## Exercise aim
Where a record contains a picture, omit it; otherwise reproduce the listing exactly.

## Recorded information

◆ ◆ ◆ ◆ ◆ ◆ ◆

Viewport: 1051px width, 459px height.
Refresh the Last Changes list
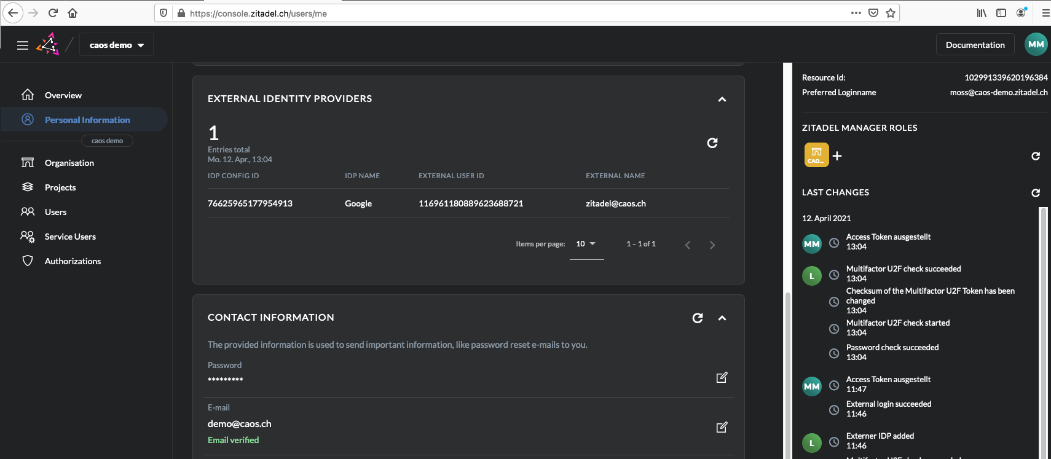(1036, 193)
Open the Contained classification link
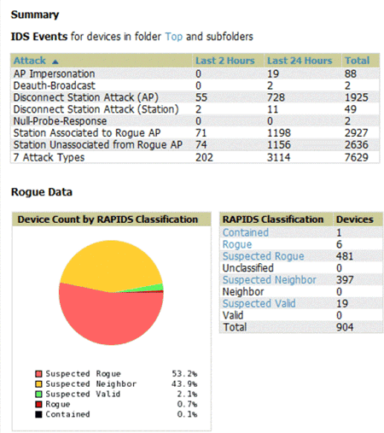Viewport: 384px width, 433px height. 246,232
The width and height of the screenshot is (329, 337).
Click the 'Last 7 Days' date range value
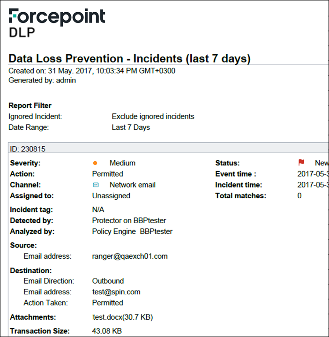[131, 127]
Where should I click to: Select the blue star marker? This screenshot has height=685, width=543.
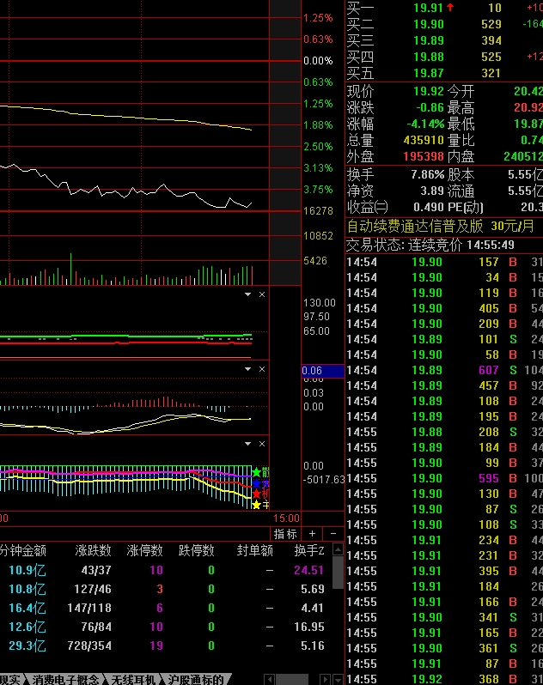(257, 483)
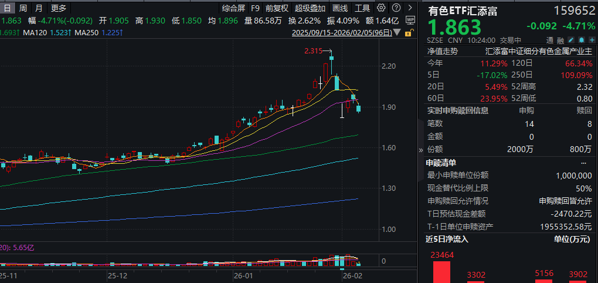Image resolution: width=598 pixels, height=283 pixels.
Task: Toggle 前复权 price adjustment mode
Action: coord(277,8)
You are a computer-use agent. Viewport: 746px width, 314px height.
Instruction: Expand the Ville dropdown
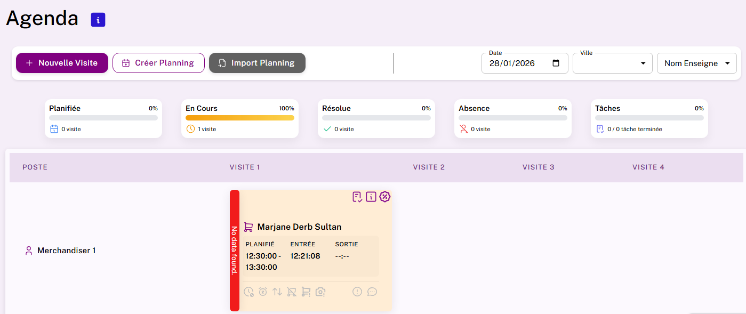613,63
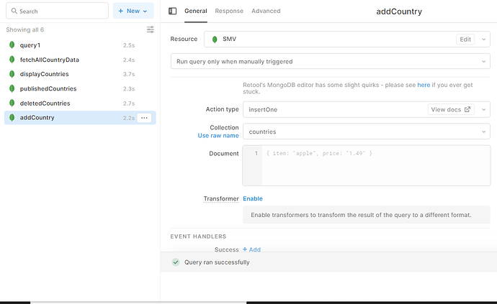Expand the Action type insertOne dropdown
Viewport: 497px width, 304px height.
[484, 110]
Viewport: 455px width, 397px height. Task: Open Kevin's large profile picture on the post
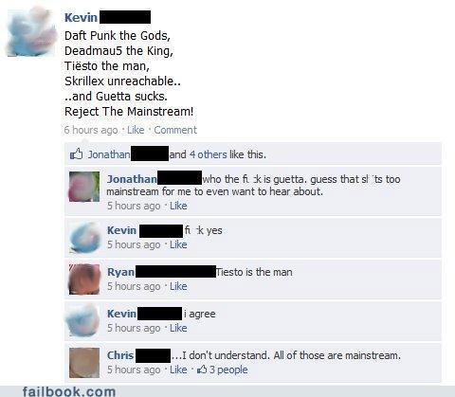(x=31, y=32)
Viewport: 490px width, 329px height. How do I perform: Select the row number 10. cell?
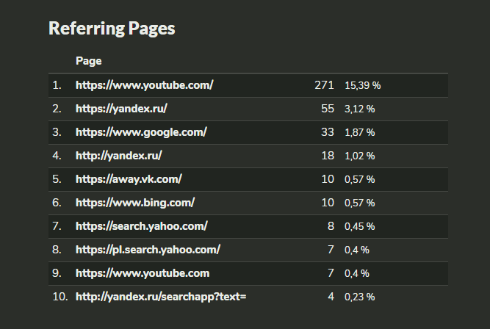[x=60, y=297]
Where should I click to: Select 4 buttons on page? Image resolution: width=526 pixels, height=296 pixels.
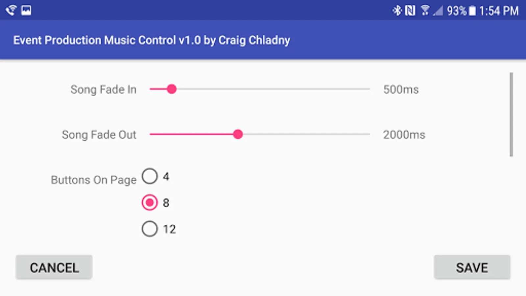click(x=150, y=176)
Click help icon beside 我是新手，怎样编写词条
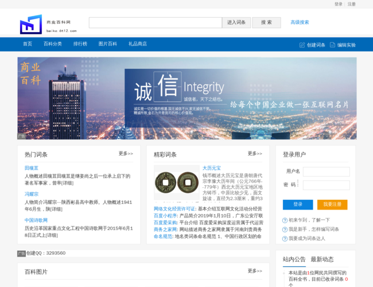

◆ ◆ ◆ ◆ ◆ ◆ ◆

## Response to the exercise
Viewport: 1051px width, 459px height.
Refresh the Last Changes list
(1036, 193)
Open the Contained classification link
Viewport: 384px width, 433px height. 246,232
The width and height of the screenshot is (329, 337).
Click the 'Last 7 Days' date range value
[131, 127]
Where should I click to: Select the blue star marker? This screenshot has height=685, width=543.
(257, 483)
Image resolution: width=598 pixels, height=283 pixels.
Task: Toggle 前复权 price adjustment mode
Action: coord(277,8)
You are a computer-use agent. Viewport: 746px width, 314px height.
Instruction: Expand the Ville dropdown
613,63
Expand the Action type insertOne dropdown
Viewport: 497px width, 304px height.
[484, 110]
Viewport: 455px width, 397px height. Task: Open Kevin's large profile picture on the post
(x=31, y=32)
Viewport: 490px width, 329px height. How do I perform: Select the row number 10. cell?
[x=60, y=297]
Where should I click to: Select 4 buttons on page? Image resolution: width=526 pixels, height=296 pixels.
click(x=150, y=176)
Click help icon beside 我是新手，怎样编写词条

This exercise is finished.